University of Hawaiʻi at Mānoa’s Rich Gazan has been awarded an Institute of Museum and Library Services grant for the project Online Q&A in STEM Education: Curating the Wisdom of the Crowd. The project received $491,973 in funding. Gazan is an associate professor in the College of Natural Sciences’ Department of Information and Computer Sciences.
In partnership with Chirag Shah at Rutgers University School of Communication and Information, the three-year project will investigate how combining crowdsourced information with the quality assessment standards of librarians and other information professionals can enhance the experience of students in science, technology, engineering and math (STEM) fields.
A 2013 analysis of 28 million course papers revealed that social networking and other user-generated content sites were cited in 23 percent of the papers written by college students.
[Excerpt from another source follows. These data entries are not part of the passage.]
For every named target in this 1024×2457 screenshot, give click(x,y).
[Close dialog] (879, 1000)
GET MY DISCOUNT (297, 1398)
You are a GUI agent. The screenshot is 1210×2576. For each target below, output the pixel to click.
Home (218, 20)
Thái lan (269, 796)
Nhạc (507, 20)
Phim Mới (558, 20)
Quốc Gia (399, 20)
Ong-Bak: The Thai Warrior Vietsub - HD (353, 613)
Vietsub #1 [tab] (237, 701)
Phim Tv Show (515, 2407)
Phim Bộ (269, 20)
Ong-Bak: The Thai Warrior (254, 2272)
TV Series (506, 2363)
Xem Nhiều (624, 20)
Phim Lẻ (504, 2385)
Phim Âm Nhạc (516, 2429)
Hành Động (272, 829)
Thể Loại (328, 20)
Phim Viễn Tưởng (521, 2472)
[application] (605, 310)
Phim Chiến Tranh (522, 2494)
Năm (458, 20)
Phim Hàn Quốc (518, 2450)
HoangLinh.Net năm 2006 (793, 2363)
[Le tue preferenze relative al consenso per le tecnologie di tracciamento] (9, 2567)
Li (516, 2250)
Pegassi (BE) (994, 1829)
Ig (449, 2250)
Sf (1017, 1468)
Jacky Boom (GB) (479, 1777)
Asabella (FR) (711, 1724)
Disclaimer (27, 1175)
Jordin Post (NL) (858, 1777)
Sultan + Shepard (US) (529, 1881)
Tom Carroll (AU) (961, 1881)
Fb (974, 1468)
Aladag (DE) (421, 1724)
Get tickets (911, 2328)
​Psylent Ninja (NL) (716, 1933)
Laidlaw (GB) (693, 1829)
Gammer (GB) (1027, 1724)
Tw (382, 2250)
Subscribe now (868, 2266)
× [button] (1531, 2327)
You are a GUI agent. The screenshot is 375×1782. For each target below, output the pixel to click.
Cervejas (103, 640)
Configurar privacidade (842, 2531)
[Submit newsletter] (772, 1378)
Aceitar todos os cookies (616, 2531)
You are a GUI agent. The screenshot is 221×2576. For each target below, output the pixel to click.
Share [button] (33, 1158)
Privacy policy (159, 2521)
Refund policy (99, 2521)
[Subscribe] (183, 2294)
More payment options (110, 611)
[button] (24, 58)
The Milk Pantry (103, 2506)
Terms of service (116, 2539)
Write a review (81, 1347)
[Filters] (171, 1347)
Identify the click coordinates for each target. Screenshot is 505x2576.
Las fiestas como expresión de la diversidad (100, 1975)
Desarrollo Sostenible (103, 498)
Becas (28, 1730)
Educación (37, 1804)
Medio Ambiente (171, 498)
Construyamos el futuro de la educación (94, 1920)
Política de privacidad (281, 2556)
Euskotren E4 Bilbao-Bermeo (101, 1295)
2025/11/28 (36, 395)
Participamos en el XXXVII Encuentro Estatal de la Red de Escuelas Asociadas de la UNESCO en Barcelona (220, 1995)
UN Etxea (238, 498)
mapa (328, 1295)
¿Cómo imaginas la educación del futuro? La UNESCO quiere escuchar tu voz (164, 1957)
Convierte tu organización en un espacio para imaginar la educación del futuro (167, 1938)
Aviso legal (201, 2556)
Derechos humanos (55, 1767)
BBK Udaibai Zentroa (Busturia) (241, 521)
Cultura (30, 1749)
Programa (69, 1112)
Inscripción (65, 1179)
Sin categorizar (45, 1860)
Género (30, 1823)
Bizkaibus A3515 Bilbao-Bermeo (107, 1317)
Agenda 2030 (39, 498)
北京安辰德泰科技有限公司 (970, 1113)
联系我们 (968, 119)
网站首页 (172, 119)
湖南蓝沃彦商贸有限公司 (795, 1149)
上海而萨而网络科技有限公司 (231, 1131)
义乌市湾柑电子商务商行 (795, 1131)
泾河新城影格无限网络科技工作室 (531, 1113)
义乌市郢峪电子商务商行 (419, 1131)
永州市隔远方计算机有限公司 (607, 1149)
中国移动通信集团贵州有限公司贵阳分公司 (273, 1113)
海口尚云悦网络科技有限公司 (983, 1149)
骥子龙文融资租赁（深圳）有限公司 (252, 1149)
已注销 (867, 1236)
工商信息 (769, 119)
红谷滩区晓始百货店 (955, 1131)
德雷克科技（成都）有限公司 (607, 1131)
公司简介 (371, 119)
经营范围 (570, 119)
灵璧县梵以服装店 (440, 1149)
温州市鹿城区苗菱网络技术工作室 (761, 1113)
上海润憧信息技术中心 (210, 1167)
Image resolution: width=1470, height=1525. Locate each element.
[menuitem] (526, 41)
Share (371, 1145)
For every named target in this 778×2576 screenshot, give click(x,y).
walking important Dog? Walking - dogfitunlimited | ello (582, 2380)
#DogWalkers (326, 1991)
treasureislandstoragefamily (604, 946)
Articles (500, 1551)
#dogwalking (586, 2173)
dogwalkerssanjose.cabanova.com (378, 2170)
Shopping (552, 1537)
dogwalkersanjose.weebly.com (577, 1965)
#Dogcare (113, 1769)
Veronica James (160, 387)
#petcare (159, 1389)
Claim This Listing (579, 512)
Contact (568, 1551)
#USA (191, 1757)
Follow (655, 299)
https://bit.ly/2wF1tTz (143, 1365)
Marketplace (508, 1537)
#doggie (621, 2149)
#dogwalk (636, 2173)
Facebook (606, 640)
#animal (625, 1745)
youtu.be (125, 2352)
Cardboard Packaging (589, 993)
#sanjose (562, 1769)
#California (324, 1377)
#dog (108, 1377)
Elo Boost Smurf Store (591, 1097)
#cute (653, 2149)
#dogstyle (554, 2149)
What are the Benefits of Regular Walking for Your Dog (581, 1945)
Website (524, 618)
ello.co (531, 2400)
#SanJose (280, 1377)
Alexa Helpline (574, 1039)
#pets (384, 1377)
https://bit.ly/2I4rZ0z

This is especially concerning for STEM learners, where the need to scaffold understanding with factual, trustworthy information is paramount.
Meaningful STEM education is not simply discovering and applying facts—it also requires an understanding of the process of inquiry and the conversations surrounding those facts, which is the essence of online Q&A. While all students must learn to assess the quality of their information sources, those who consult online Q&A sites may be engaging in processes of inquiry and discovering nontraditional yet valuable content appropriate to their learning objectives.
Gazan’s project will explore how both formal and informal information literacy can be effectively integrated into STEM education. Principal Investigator Shah and the Rutgers team will develop and test an online Q&A content assessment tool, while Co-Principal Investigator Gazan’s team will be involved in formative design and evaluation and will field test the tool in STEM learning environments in Hawaiʻi.